What the exercise asks:
From the line with "2016 Травень (1125, 1622)" to the line with "2014 Липень (1125, 1330)", retype every line exactly, including those two, and leave out the rest of the data below.

--- Source information Enclosed Below ---

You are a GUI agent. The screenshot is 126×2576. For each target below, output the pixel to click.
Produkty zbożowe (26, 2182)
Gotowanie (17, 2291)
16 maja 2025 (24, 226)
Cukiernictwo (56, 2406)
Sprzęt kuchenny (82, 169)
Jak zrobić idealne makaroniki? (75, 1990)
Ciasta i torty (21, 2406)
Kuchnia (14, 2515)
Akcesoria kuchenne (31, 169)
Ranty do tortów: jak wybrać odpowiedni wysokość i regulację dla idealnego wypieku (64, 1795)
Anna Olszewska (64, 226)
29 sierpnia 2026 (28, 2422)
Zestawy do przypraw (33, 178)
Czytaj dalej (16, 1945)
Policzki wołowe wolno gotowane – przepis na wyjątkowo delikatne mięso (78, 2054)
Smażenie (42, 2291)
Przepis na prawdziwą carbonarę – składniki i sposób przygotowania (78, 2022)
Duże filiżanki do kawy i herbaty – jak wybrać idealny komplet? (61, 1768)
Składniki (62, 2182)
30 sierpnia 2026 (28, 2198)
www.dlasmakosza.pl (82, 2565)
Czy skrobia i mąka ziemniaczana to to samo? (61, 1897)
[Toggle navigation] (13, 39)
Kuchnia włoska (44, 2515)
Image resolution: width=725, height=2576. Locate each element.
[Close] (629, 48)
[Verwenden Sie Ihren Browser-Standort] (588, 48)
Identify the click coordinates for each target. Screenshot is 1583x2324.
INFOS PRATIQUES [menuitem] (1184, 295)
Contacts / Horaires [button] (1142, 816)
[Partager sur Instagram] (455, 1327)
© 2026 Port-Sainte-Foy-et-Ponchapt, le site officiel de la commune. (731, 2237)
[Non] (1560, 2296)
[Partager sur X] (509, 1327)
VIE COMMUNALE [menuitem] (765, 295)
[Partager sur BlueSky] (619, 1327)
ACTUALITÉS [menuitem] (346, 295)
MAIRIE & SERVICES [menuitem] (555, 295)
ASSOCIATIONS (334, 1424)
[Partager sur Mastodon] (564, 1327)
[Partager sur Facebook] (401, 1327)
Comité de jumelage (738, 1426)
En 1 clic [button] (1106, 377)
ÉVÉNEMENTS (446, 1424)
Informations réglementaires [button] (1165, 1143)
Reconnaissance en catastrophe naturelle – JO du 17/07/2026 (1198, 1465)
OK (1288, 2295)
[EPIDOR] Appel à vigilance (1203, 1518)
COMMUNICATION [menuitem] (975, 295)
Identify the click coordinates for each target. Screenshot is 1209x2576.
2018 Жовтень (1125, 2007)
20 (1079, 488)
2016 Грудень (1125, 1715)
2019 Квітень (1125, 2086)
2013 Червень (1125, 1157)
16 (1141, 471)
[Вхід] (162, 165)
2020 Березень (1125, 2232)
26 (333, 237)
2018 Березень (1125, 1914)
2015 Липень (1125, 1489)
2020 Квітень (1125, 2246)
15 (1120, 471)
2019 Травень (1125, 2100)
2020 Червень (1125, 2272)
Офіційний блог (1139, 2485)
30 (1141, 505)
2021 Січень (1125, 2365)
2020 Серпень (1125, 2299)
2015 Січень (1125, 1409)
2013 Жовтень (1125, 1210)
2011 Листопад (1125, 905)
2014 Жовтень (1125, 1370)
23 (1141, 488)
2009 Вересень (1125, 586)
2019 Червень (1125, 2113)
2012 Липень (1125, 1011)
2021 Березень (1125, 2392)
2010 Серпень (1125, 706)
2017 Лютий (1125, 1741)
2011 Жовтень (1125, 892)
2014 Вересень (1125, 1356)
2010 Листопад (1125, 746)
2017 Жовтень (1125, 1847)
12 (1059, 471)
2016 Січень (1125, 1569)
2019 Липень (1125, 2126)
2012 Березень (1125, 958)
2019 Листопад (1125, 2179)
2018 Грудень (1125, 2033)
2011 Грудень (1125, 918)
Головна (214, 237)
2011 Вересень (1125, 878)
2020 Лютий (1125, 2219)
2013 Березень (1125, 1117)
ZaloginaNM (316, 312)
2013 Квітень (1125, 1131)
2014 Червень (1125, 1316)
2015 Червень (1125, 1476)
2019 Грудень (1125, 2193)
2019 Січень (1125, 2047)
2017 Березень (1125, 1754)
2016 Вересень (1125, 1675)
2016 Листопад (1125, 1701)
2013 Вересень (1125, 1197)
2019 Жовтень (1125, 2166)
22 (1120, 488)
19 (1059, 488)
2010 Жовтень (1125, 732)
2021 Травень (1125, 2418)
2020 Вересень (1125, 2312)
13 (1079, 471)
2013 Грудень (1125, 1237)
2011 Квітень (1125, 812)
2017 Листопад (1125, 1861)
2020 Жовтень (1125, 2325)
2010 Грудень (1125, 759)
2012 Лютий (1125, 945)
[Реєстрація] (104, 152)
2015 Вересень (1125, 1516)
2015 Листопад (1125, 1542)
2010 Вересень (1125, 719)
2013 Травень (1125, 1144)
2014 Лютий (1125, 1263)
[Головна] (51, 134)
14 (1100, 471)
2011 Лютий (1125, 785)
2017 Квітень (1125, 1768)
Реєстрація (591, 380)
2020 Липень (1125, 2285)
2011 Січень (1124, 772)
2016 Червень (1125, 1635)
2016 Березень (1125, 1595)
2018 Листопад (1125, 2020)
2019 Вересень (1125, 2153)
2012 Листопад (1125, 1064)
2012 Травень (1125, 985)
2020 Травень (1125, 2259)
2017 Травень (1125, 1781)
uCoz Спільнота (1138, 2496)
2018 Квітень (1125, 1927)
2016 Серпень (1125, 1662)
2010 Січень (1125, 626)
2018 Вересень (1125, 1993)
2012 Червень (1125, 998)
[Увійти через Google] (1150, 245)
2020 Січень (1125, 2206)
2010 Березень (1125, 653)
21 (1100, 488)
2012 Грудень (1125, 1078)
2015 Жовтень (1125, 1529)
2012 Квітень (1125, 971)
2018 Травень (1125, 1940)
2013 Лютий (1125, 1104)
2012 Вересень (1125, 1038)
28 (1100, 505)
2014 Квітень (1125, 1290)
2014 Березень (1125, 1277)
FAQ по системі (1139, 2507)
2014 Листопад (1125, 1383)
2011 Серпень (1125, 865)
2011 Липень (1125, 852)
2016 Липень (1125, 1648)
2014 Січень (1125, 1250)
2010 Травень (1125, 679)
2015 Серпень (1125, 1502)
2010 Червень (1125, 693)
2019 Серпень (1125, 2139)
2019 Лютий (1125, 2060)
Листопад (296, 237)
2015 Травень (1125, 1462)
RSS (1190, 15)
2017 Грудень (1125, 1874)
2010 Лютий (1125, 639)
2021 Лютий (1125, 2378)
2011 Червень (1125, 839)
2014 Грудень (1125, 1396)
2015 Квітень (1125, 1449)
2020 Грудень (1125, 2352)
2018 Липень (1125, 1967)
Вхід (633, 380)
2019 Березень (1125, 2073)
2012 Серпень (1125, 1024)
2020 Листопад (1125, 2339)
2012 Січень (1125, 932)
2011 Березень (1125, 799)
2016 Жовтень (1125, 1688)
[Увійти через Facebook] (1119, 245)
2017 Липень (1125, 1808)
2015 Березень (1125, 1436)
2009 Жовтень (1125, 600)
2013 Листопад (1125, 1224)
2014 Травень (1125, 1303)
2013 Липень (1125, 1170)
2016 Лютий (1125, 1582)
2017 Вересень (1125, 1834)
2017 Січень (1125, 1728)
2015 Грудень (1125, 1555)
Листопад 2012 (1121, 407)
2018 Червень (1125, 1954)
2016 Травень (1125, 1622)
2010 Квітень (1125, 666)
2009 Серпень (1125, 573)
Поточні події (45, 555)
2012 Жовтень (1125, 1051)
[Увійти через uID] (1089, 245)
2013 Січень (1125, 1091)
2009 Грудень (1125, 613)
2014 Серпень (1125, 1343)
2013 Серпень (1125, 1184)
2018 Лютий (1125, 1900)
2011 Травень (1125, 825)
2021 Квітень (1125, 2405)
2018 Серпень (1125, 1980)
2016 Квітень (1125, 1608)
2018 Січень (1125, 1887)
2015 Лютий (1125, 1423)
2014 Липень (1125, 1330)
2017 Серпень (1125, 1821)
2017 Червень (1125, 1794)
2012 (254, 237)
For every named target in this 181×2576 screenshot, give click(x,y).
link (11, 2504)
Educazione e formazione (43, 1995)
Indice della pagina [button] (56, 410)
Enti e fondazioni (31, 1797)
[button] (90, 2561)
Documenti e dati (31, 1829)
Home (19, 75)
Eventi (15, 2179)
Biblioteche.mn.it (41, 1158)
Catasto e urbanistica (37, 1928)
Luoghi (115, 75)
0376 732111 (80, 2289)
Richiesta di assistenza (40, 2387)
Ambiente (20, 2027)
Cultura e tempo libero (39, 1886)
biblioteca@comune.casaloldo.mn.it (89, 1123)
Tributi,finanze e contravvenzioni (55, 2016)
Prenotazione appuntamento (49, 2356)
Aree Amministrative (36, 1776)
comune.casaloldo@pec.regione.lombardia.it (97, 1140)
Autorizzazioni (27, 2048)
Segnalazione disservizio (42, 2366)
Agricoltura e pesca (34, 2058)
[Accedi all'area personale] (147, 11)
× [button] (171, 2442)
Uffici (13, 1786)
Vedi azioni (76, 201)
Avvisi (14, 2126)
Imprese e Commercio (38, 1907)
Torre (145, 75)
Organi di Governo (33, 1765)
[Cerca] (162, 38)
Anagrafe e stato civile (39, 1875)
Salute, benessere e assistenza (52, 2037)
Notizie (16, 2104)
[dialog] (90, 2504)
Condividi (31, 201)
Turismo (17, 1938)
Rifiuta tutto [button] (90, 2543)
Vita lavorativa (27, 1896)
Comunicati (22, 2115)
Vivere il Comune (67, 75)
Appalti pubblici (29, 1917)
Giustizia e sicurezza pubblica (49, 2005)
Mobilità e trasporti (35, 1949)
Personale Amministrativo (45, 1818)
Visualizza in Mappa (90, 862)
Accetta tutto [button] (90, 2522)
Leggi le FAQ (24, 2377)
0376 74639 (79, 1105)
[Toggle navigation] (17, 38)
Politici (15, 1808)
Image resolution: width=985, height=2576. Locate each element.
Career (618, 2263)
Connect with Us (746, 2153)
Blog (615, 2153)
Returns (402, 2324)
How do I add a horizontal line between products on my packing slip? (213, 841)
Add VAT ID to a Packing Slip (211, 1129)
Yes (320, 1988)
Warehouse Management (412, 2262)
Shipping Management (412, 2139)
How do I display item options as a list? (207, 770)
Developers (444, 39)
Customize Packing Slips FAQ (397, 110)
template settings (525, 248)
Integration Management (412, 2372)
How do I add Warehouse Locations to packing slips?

--- End of Enclosed Source information ---

Solved exercise:
2016 Травень (1125, 1622)
2010 Квітень (1125, 666)
2009 Серпень (1125, 573)
Поточні події (45, 555)
2012 Жовтень (1125, 1051)
[Увійти через uID] (1089, 245)
2013 Січень (1125, 1091)
2009 Грудень (1125, 613)
2014 Серпень (1125, 1343)
2013 Серпень (1125, 1184)
2018 Лютий (1125, 1900)
2011 Травень (1125, 825)
2021 Квітень (1125, 2405)
2018 Серпень (1125, 1980)
2016 Квітень (1125, 1608)
2018 Січень (1125, 1887)
2015 Лютий (1125, 1423)
2014 Липень (1125, 1330)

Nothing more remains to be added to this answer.